细胞核DNA纯化溶液A容易产生沉淀，细胞核DNA纯化溶液B十分粘稠，用前均需要在65℃水浴中加热使沉淀溶解或粘稠度降低，用前充分摇匀。

• 用自备的试剂分离细胞核，去除细胞浆。
  
• 在每1～5×10⁶个细胞核沉淀中加入0.4mL预热的细胞核DNA纯化溶液A，用枪充分吹打以确保细胞核全部裂解。
  
• 加入0.2mL预热的细胞核DNA纯化溶液B到裂解液中，盖上盖子后颠倒2分钟充分混匀。由于细胞核DNA纯化溶液B十分粘稠，可将1mL枪头剪掉一截再用。
  
• 65℃水浴5～10分钟。如果室温放置，DNA产量将降低10～20%。
  
• 加入0.2mL自备氯仿，振荡器上充分振荡混均30秒，此时溶液将呈乳白色。
  
  • 一定要确保离心管底的液体被震荡起来。
    
  • 如果没有氯仿，此步可以跳过，直接进入第8步，但DNA产率和纯度会有所降低。
• 12000～15000g室温离心2分钟。上清透明，中间层为白膜（蛋白层）。

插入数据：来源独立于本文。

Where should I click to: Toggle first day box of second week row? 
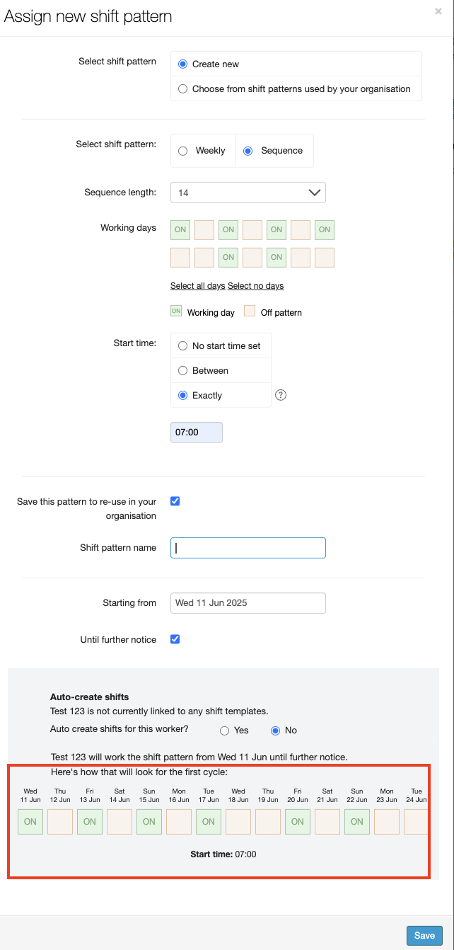(180, 257)
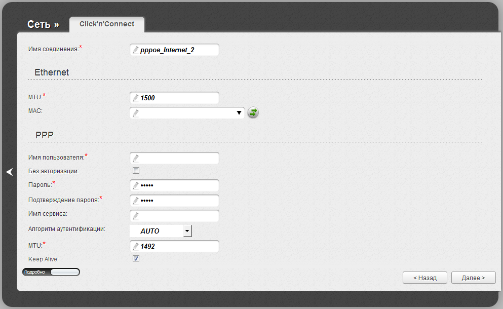
Task: Open the MAC address dropdown arrow
Action: tap(239, 113)

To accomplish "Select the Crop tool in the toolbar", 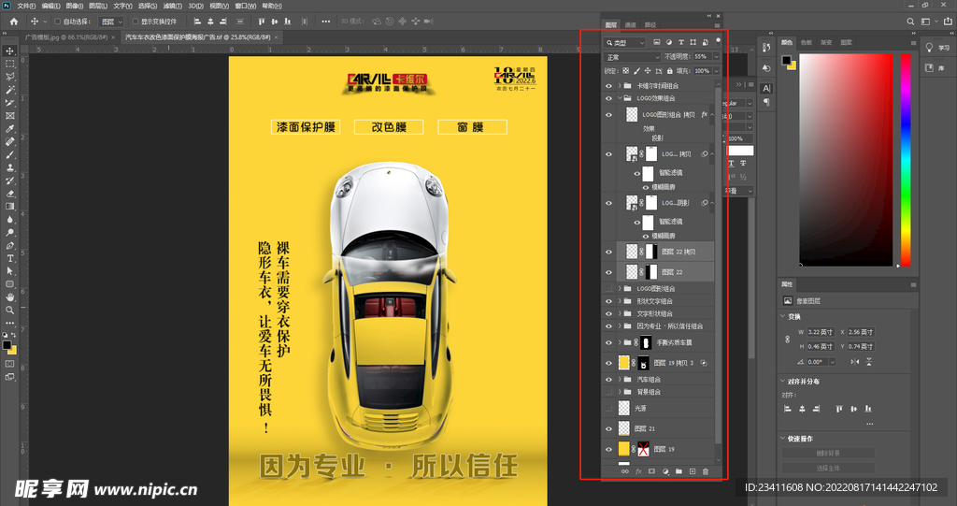I will pyautogui.click(x=10, y=102).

如果没有氯仿，此步跳过。
  
• 小心将上清液平均转移到1个新的离心管中，避免触及中间的白膜。
  
• 在管中加入0.9mL的细胞核DNA纯化溶液C，颠倒半分钟混匀。
  
• 分两次上柱，即先转移一半的混合液到离心吸附柱中，室温放置2分钟，12000～15000g室温离心半分钟，弃穿透液，然后再将剩下的混合液到离心吸附柱中，室温放置2分钟，12000～15000g室温离心半分钟，弃穿透液。
  
• 加0.7mL通用洗柱液到离心吸附柱中，12000～15000g室温离心半分钟，弃穿透液。
  
• 加0.3mL通用洗柱液到离心吸附柱中，12000～15000g室温离心半分钟，弃穿透液。
  
• 12000～15000g室温再离心半分钟。此步十分重要，否则残留的通用洗柱液会污染DNA。
  
• 室温放置半分钟使残留乙醇挥发。
  
• 将离心吸附柱转移到一新的1.5mL塑料离心管中，加入100μL DNA洗脱液，室温放置离心吸附柱1～2分钟。
  
• 12000～15000g室温离心半分钟，离心管中溶液即为DNA样品，可以立即使用或存放于冰箱待用。